● **The task**
Reproduce exactly the lines of the material beneath, from the line that contains "Task: Click the Percentual" to the line that contains "Given: Open settings gear icon in header", both included, and no other lines.
*** Entries shown ***
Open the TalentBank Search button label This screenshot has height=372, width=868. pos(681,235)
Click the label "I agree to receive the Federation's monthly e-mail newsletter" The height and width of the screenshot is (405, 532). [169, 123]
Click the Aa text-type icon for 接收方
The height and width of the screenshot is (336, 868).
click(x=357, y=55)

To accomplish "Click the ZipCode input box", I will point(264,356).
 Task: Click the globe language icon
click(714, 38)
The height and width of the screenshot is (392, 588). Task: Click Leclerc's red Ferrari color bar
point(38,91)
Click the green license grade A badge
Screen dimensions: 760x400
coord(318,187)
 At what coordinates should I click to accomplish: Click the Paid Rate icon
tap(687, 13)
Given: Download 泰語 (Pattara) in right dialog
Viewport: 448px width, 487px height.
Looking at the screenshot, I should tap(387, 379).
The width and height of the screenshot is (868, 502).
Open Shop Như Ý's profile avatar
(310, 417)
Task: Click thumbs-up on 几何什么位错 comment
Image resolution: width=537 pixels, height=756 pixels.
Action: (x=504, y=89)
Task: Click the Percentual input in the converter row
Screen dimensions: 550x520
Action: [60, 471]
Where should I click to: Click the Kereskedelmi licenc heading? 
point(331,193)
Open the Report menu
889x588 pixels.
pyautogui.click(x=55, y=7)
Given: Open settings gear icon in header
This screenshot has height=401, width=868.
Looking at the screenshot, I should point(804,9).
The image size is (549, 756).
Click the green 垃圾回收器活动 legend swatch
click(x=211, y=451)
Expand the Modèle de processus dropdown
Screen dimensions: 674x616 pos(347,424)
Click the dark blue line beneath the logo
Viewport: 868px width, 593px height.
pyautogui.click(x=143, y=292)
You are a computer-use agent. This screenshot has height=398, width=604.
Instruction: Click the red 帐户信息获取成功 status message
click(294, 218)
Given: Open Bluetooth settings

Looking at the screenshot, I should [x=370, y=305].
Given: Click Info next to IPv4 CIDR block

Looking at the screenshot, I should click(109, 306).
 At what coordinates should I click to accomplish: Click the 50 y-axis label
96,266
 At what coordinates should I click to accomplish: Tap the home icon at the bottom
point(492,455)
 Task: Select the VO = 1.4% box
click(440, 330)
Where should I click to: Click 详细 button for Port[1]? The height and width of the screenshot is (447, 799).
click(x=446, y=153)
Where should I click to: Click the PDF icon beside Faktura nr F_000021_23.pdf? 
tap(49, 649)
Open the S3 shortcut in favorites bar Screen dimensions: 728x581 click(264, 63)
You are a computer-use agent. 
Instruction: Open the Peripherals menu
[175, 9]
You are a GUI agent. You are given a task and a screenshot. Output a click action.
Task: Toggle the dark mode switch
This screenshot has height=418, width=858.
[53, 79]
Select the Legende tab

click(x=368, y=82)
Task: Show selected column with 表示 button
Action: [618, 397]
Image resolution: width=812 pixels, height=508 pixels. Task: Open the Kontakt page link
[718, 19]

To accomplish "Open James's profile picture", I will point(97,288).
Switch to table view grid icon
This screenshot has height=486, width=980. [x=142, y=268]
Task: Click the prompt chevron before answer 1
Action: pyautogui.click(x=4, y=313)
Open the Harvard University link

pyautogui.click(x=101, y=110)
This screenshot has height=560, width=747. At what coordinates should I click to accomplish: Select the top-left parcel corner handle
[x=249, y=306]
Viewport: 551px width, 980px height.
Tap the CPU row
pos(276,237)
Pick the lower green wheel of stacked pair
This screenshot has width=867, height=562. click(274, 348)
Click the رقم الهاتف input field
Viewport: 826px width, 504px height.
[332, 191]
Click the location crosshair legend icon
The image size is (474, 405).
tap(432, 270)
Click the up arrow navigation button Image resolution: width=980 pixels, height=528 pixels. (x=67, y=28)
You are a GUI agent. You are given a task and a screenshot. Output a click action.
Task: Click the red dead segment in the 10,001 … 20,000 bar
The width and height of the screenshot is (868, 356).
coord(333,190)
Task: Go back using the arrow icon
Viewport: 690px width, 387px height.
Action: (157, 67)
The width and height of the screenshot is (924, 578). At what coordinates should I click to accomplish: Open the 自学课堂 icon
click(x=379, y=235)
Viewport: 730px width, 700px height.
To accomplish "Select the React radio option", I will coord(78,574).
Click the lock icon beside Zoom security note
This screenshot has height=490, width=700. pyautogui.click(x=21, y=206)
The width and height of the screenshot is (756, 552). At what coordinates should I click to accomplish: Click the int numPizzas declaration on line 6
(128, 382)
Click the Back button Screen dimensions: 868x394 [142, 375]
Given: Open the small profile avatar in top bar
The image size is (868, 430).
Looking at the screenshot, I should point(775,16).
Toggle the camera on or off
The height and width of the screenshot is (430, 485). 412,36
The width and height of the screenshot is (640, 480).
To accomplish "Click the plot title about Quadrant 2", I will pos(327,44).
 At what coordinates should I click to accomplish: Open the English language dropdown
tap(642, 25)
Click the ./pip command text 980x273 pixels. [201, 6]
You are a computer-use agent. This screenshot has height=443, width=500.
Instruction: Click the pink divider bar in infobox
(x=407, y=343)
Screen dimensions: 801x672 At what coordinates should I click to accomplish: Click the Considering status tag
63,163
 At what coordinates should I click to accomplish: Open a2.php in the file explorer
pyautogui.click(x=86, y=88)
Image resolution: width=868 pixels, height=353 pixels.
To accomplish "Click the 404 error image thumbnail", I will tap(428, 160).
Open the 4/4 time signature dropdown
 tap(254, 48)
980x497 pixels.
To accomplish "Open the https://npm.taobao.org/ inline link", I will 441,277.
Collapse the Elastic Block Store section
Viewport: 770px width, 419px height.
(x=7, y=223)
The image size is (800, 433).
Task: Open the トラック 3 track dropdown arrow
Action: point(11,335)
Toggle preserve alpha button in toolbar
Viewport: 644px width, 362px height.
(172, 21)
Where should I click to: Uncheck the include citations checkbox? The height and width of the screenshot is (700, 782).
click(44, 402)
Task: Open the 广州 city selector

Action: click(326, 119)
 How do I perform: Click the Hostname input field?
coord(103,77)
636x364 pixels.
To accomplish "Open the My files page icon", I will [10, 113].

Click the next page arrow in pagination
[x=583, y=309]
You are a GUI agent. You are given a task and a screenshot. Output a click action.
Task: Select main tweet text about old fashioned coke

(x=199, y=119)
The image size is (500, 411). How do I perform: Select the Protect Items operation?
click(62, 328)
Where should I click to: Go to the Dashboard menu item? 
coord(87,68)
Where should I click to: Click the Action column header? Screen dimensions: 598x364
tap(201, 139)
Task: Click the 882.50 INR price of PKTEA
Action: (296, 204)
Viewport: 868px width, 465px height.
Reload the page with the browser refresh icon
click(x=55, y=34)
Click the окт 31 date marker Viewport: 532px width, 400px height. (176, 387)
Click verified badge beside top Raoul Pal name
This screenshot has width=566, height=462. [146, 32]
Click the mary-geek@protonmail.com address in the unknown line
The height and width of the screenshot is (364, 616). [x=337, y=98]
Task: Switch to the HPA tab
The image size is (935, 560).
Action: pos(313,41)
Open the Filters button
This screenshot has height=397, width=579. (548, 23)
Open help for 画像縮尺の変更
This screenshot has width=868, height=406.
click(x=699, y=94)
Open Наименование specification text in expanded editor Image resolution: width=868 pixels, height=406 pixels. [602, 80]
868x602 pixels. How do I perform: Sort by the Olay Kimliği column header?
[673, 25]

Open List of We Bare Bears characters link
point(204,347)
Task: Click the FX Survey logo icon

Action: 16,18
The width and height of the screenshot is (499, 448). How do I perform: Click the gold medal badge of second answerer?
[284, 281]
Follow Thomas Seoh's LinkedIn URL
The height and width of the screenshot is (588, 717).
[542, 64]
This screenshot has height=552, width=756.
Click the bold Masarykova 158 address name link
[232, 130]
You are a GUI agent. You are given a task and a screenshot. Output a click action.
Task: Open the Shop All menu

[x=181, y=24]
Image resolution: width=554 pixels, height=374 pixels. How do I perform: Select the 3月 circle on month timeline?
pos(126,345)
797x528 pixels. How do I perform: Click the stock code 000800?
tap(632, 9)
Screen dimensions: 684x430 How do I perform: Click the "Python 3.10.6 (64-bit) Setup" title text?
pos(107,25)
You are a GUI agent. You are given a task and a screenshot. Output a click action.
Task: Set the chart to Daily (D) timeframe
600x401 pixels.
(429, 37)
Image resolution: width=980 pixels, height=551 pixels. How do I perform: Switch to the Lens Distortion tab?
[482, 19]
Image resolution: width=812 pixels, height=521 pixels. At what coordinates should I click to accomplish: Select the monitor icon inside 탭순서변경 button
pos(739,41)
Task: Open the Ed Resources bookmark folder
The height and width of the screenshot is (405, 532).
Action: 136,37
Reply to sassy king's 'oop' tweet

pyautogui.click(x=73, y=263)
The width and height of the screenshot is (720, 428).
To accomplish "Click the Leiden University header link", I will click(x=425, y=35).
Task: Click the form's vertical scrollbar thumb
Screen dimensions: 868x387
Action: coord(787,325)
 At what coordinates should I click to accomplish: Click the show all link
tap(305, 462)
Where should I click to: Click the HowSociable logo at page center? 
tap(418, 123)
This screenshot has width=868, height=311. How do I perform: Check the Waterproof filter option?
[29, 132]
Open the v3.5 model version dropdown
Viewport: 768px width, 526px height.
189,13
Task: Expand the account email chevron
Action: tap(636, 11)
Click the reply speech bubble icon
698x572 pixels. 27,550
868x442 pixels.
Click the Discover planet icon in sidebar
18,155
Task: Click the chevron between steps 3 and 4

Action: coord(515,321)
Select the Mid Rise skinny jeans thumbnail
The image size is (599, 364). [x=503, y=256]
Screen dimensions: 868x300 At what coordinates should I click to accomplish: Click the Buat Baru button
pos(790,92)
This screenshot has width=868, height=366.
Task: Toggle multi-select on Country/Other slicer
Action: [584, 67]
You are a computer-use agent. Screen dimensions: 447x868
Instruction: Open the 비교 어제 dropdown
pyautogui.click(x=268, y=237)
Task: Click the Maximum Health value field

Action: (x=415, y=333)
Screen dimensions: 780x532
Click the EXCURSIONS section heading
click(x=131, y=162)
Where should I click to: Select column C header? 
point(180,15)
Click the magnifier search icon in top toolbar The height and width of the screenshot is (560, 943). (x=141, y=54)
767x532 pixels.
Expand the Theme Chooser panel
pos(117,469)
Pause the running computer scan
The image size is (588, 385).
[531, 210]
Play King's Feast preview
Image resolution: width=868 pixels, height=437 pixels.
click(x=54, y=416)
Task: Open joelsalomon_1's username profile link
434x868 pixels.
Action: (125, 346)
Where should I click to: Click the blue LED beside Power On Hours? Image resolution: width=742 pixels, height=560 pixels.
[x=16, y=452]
*** End of Entries shown ***
● **Response to the exercise**
Task: Click the Percentual input in the converter row
Screen dimensions: 550x520
Action: [60, 471]
Where should I click to: Click the Kereskedelmi licenc heading? 
point(331,193)
Open the Report menu
889x588 pixels.
pyautogui.click(x=55, y=7)
Given: Open settings gear icon in header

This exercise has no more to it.